Afghanistan shifts from reconciliation after Taliban impostor revealed
The revelation that NATO and members of the Afghanistan government may have been negotiating with a Taliban impostor has dealt a blow to peace talks.
Musadeq Sadeq/AP
Kabul, Afghanistan
After a man some officials believe to be simply a Pakistani shopkeeper duped NATO and members of the Afghan government into thinking he was one a top Taliban leader, the focus in Afghanistan is shifting from reconciliation and back to the mechanics of the war.
Speaking to reporters on Tuesday morning, the day news of the Taliban impostor broke, Afghanistan’s President Hamid Karzai was less interested in talking about meetings with the Taliban and more focused on what the NATO summit in Lisbon meant for his country.
Indeed, there remain serious questions about the legitimacy of talks with the Taliban following the revelation that NATO and Afghan officials had actually been dealing with a fake.
NATO and Afghan leaders reportedly thought they were in talks with Mullah Akhtar Muhammad Mansour, the Taliban No. 2. Only after flying him from Pakistan to Afghanistan, reportedly providing him with large sums of money, and arranging meetings with key leaders did they realize he was just an ordinary Pakistani shopkeeper posing as the high-level Taliban leader. Some speculate, however, that he may have been a Pakistani spy or an undercover Taliban trying to see what was on the table by posing as a high-level Taliban leader.
Taliban leadership have categorically denied any participation in talks since they began, and on Tuesday Karzai denied reports that he’d ever met with Mr. Mansour or anyone claiming to be him.
NATO officials say this underscores the difficulty of negotiating with the Taliban. The High Peace Council, appointed by Karzai in September to negotiate with the Taliban, has been widely criticized for lacking anyone with serious ties to the Taliban – a weakness that this latest incident underscores.
Meanwhile, the president continued to take umbrage over night raids – the center of a public spat between him and top American commander Gen.
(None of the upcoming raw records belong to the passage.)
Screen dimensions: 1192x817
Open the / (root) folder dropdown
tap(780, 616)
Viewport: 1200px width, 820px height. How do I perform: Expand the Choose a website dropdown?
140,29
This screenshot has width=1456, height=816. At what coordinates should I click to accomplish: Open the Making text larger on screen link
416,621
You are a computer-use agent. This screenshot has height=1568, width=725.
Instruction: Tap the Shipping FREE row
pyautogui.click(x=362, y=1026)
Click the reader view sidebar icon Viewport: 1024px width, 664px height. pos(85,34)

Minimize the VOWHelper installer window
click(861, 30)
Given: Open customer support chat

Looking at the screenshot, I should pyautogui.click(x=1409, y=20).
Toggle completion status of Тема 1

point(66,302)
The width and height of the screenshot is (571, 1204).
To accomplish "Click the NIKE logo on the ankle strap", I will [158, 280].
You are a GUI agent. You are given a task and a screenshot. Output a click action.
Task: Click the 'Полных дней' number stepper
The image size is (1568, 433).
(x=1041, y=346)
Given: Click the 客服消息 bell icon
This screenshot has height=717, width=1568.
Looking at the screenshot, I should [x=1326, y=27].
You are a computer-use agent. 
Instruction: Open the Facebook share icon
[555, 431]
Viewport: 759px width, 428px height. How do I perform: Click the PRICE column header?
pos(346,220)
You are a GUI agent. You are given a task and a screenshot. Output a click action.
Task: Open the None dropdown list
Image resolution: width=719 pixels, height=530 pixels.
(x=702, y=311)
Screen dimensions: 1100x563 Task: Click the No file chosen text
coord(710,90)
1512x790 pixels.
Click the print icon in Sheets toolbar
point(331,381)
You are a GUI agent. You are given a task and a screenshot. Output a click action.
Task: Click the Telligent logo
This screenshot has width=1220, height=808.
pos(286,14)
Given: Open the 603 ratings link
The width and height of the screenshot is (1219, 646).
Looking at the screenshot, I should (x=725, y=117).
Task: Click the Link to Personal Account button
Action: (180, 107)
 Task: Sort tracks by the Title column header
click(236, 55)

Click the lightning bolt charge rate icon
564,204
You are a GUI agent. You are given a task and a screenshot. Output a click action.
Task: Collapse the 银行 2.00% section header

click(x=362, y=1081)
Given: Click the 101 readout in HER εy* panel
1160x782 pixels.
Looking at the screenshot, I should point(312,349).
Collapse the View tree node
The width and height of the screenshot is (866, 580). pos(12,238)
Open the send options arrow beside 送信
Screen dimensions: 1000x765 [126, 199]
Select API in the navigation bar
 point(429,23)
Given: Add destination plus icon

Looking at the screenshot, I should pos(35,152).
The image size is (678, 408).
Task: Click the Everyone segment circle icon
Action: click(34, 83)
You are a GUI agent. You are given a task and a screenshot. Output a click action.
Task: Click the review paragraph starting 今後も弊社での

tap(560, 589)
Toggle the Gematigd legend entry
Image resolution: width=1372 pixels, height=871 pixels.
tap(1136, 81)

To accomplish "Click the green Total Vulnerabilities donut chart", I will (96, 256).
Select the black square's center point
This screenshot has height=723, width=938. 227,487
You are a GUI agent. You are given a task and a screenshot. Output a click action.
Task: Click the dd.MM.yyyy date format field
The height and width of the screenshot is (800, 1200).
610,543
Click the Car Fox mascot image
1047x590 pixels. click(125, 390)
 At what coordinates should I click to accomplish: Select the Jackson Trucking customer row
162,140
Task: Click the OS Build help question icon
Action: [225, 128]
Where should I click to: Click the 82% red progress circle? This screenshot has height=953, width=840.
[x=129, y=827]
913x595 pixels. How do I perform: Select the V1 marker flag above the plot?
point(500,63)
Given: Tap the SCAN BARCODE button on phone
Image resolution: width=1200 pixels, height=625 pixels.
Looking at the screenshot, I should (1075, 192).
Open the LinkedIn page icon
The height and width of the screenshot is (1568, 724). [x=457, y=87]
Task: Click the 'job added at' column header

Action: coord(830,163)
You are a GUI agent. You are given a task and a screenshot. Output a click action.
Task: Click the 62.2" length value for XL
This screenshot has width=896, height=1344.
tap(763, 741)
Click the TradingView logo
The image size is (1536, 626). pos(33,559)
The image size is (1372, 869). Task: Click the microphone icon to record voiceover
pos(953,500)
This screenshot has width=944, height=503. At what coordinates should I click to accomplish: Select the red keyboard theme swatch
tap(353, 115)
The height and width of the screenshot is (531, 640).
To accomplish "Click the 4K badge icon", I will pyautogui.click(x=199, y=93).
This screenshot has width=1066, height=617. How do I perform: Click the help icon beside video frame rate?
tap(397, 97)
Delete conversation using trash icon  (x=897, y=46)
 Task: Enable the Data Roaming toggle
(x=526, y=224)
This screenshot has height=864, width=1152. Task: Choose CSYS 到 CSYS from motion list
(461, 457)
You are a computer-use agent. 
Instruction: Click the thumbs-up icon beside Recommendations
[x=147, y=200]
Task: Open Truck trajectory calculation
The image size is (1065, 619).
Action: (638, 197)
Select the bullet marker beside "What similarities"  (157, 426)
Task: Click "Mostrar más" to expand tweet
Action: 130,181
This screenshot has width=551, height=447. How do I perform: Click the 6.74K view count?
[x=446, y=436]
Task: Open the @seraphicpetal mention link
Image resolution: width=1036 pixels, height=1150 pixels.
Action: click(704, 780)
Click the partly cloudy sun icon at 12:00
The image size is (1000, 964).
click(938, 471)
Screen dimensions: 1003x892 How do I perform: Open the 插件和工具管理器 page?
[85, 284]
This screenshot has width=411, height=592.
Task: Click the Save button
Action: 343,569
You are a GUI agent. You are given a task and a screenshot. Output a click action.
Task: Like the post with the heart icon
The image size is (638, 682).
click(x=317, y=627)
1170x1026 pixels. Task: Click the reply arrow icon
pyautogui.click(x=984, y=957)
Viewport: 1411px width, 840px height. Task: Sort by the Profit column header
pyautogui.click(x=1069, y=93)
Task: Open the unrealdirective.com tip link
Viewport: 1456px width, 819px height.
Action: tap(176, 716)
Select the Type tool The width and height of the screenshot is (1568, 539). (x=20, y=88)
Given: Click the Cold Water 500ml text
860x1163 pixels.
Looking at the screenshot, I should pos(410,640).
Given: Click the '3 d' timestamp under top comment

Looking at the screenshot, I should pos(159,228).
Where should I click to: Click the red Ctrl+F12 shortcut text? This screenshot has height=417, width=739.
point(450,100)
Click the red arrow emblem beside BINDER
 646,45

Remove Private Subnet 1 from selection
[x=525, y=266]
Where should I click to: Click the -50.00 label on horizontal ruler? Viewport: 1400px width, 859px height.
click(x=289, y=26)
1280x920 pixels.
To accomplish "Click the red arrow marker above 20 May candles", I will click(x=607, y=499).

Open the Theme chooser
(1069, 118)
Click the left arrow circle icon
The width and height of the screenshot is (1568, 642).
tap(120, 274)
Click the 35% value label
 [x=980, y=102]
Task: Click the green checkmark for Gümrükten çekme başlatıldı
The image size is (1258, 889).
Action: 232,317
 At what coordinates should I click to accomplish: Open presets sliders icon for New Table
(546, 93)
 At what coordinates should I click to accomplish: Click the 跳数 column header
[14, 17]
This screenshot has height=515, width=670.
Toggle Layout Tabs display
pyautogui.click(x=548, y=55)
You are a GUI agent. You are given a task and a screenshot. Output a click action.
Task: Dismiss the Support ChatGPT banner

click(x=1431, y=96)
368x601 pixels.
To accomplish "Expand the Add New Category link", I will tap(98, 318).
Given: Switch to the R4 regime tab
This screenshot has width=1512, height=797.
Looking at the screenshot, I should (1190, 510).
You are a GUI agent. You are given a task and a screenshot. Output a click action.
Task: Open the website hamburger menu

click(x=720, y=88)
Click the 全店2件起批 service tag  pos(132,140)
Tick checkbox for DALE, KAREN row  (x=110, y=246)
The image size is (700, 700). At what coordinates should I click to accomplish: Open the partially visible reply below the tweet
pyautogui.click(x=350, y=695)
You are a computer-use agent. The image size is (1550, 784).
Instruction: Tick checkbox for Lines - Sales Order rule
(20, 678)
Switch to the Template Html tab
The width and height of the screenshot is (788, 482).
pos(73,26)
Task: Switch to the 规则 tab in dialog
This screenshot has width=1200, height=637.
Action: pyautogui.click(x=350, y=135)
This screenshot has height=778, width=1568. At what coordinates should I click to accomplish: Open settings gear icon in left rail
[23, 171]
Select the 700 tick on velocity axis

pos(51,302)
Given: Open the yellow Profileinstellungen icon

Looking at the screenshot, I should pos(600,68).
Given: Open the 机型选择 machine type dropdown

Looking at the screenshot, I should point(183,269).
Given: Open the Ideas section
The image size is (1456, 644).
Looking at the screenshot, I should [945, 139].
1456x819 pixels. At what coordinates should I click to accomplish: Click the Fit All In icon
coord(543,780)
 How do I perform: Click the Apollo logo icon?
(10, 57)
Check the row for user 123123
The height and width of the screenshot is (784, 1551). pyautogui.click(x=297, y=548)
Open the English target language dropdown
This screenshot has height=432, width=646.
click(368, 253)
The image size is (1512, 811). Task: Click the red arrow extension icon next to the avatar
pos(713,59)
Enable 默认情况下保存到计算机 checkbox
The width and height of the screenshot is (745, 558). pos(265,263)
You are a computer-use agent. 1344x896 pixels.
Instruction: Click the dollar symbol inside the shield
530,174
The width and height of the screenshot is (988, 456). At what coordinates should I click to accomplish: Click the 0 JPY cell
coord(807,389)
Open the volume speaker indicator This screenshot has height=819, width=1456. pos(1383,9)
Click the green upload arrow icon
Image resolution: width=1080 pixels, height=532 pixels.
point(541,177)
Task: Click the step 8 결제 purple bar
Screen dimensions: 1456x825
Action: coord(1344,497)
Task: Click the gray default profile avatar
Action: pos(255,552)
David Petraeus before the summit – and said he was pleased that NATO members had laid the ground work for creating a framework within Afghan law for their presence in Afghanistan.
“One of the most important issues NATO agreed on with us was that Afghanistan has the right and authority to take action about the legalization of the presence of foreign troops here in Afghanistan,” he said. “It’s a new achievement.”
Although the details of such an agreement have yet to be discussed, American commanders who served in Iraq are likely to take note. In the final years of the Iraq war, a status of forces agreement determined a timetable for withdraw, but also required the US to get warrants to search homes and attain approval from their Iraqi counterparts before conducting certain types of operations, among other things.
Still, any such deal is a long way from the negotiation table. At Lisbon, NATO and Afghan officials only agreed that the country could create such a law.
“It is so early in the discussion that it is probably designed to be more of a rhetorical pressure builder than anything else,” says Daoud Sultanzoy, an Afghan member of parliament from Ghazni.
Among Afghans, there are concerns about how an agreement that could potentially require NATO forces to seek the approval of their Afghan counterparts could affect the shape of the war.
“In principle, I am in favor of legalizing [the presence of international forces],” says Barry Salaam, a civil society activist and journalist. “But on the other hand, there is the risk that the government of Afghanistan might at times be biased by not approving certain moves by NATO that are in the interest of the whole country, but not particularly in the interest of a certain group or political party.”